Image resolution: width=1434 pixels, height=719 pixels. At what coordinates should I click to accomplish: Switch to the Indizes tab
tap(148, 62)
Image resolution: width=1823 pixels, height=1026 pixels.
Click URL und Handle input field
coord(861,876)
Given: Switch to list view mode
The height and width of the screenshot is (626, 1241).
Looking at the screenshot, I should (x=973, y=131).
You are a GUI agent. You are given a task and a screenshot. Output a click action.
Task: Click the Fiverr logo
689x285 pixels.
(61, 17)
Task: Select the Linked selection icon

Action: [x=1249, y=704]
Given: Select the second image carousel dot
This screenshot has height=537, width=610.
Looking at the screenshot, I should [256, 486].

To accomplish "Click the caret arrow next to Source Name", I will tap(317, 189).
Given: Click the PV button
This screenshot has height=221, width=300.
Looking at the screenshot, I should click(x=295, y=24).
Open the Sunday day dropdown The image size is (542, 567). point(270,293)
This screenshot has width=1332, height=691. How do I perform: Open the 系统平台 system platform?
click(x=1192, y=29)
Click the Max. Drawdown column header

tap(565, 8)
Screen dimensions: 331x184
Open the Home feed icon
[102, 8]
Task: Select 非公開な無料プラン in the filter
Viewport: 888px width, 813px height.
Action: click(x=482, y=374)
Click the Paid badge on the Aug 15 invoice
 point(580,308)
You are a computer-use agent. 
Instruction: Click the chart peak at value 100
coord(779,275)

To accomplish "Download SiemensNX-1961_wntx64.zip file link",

────────

» **Your assignment**
Go to the line in the material above that contains "You are a GUI" and copy exactly from there through the line that contains "Given: Select the second image carousel dot", stopping after it.

» **Task response**
You are a GUI agent. You are given a task and a screenshot. Output a click action.
Task: Click the Fiverr logo
689x285 pixels.
(61, 17)
Task: Select the Linked selection icon

Action: [x=1249, y=704]
Given: Select the second image carousel dot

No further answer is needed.